Minggu, 29 April 2012

Fading memories at Florence and Normandie

Fading memories at Florence and Normandie

Just a mention of the word throws off James Oh, as if you've come looking for someone who moved out long ago.

"Riots here?" he says, pointing to his store, Tom's Liquor. "No, no. Riots long, long time ago."

Today, the shelves are neatly stocked, the floors are sparkling clean and marigold daisies blossom in the sun a few feet from his door. On the walls outside: "No graffiti at all," he says proudly.

Twenty years ago today, when Oh was in Germany clearing minefields for the Army, one of the nation's worst riots exploded in Los Angeles. Tom's Liquor, at the corner of Florence and Normandie avenues, was ground zero. Its looted beer and malt liquor fueled outrage at the intersection where white truck driver Reginald Denny was infamously beaten.

The youths who now dash in and out of the green-roofed building for chips and sodas bear only the faintest connection to those days. And many of the neighbors who lived through the violence have moved out or died or simply don't care to keep harping about the past.

But history's a tough thing to escape at Florence and Normandie.

Every April, as surely as the faithful flock to church for Easter, TV cameras descend on this corner to remind the world about the time when buildings burned, more than 50 people died and thousands were injured.

On a recent day outside Tom's, a woman known to all as Lil' Momma had had enough with the attention. She grabbed a reporter's notebook and ran off with it. Angrily, she raised a fist toward the intersection:

"Florence and Normandie, Florence and Normandie! What about Florence and Normandie? When are y'all just gonna drop it and leave us the hell alone?"

::

Oh knew little about Tom's Liquor when he and a few Korean investors took over two years ago.

He had heard only vaguely about the Rodney King beating, the police trial and the riots; about the previous Asian owners, whose relationship with the black clientele had always been, at best, lukewarm.

But if anyone tried to warn Oh with specifics, he didn't care to hear them.

"I don't focus on past," he says from behind the counter. "This is a different place now, and I am different person."

He installed bright lights to make the store seem more open. He filled shelves with family-friendly products, such as baby bottles, diapers and detergent. And by the register, for everyone to see, he put a framed portrait of himself, smiling big in his decorated Army uniform.

"I tell everybody who comes in here, 'Bring it on!'" the 62-year-old says, at ease in his new uniform: long camouflage shorts, a T-shirt and tennis shoes. "I trust my customers. I don't stare at them when they shop.

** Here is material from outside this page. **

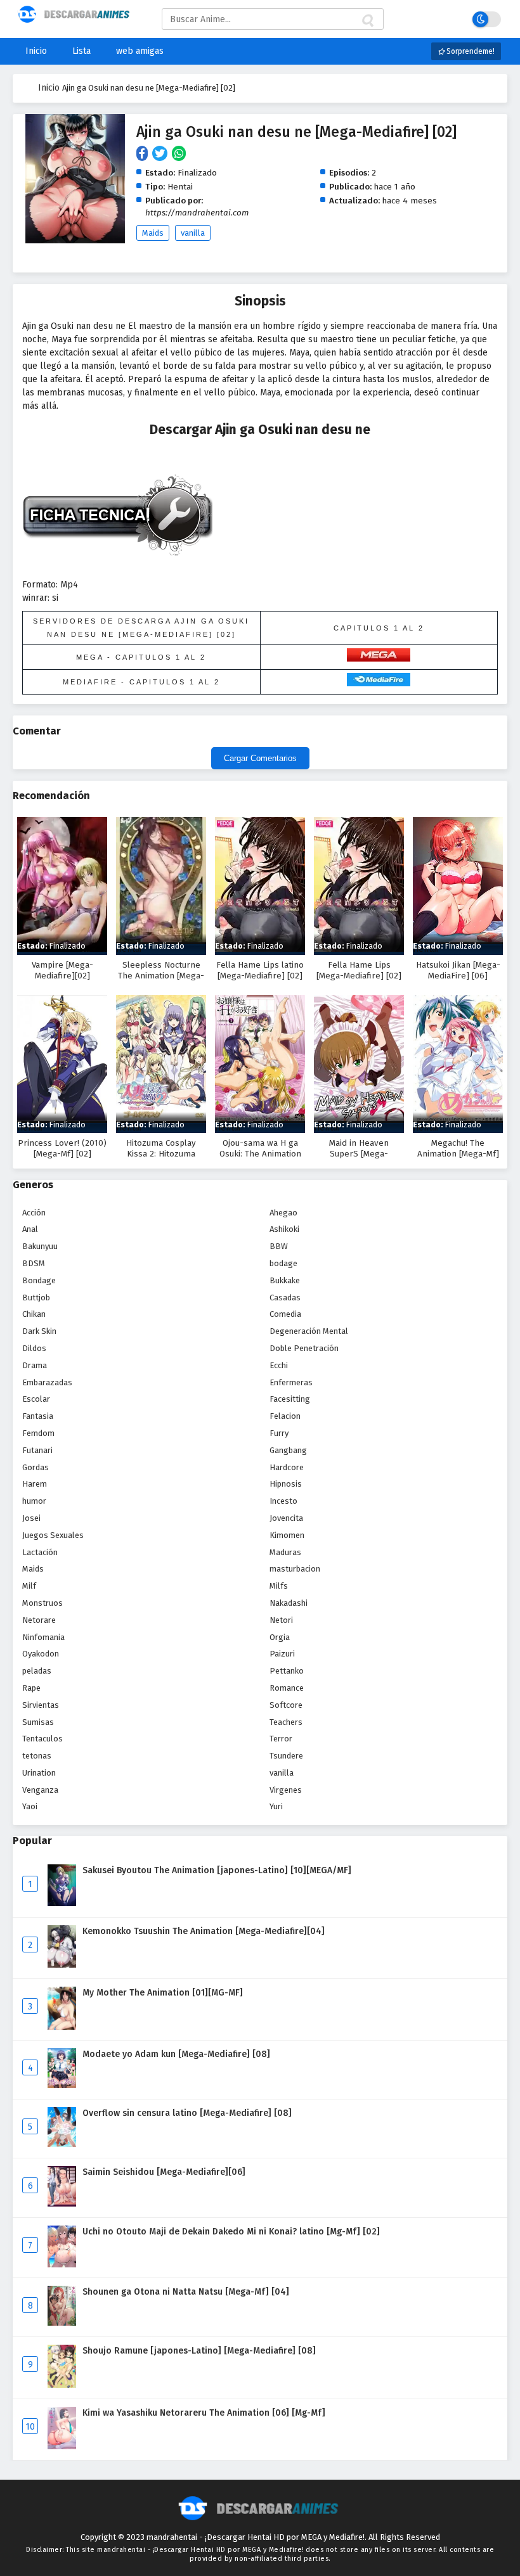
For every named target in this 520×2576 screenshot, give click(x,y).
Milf (29, 1586)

I don't look at their clothes or where they have their hands. I don't argue if they don't have exact change. I just say, 'OK, you pay me next time, OK?' and I smile."

The respect he's earned shows as women flash him grins and men pat him on the back. They greet him with a loud 'Hey, Sarge!" or a "How you doin', Bring It On!"

"How you doin', homie?" Oh hollers back.

Despite the good vibes, people sometimes snap.